▶ _WHAT THE TASK ASKS_: When you find the word "will" in a line of the entries, please copy the whole line.

▶ _RECORDS SHOWN_:
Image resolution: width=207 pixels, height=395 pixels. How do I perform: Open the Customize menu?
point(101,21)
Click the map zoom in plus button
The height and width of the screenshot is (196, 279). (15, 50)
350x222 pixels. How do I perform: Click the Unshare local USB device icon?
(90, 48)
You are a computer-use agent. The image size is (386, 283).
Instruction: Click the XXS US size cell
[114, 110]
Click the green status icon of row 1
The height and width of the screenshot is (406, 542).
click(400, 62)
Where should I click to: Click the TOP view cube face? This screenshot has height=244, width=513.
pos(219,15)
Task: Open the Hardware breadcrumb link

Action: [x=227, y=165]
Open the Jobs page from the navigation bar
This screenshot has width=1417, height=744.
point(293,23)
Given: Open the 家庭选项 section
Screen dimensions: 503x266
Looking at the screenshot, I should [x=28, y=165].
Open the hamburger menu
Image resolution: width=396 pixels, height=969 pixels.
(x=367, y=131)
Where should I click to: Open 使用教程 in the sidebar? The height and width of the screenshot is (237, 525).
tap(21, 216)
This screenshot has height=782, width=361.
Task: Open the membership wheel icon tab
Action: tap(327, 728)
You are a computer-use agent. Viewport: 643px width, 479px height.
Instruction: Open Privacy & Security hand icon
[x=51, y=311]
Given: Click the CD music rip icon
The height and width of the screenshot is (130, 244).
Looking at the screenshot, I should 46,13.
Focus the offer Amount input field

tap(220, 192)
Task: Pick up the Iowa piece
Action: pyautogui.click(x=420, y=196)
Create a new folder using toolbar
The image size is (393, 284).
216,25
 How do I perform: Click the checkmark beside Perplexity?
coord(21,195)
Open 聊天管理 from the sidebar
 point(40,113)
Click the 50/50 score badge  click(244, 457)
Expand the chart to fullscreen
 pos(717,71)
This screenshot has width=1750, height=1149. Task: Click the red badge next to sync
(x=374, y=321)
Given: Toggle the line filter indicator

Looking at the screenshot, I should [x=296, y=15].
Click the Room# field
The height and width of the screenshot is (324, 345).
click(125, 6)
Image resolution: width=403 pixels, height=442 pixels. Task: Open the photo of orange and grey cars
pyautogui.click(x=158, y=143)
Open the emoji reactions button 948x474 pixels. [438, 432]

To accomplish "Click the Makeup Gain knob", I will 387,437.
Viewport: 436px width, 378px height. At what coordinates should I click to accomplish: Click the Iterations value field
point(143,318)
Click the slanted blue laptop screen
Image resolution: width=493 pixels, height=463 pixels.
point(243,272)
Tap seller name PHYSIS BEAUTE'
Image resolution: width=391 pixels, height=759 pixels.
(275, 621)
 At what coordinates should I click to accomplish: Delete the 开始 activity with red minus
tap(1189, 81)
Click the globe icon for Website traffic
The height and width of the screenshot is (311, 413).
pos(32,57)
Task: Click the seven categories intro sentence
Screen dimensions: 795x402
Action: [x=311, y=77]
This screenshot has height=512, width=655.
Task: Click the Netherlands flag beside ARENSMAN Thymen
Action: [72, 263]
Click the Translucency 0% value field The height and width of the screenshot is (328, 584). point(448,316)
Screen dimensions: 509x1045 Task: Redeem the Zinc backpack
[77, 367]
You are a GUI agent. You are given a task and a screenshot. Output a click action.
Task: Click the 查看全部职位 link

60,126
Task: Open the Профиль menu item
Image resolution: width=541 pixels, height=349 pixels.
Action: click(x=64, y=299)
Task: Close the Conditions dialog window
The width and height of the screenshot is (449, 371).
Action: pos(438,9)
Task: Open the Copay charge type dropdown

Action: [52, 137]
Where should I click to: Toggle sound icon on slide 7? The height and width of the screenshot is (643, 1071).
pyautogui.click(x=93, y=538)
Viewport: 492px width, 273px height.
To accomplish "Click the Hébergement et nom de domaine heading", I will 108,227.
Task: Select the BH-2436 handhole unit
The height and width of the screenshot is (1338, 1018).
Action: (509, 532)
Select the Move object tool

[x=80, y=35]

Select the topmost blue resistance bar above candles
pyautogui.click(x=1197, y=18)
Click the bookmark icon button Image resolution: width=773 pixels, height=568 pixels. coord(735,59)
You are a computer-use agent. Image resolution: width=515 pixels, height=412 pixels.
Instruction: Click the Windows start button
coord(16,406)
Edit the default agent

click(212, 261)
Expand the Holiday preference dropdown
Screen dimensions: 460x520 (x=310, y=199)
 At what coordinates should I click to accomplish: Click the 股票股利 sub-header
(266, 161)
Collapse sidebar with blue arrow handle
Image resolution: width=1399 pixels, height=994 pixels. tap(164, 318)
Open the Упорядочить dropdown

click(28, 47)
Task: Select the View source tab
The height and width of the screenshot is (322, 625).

▶ _TASK ANSWER_:
To accomplish "Click the Makeup Gain knob", I will 387,437.
To accomplish "Click the Hébergement et nom de domaine heading", I will 108,227.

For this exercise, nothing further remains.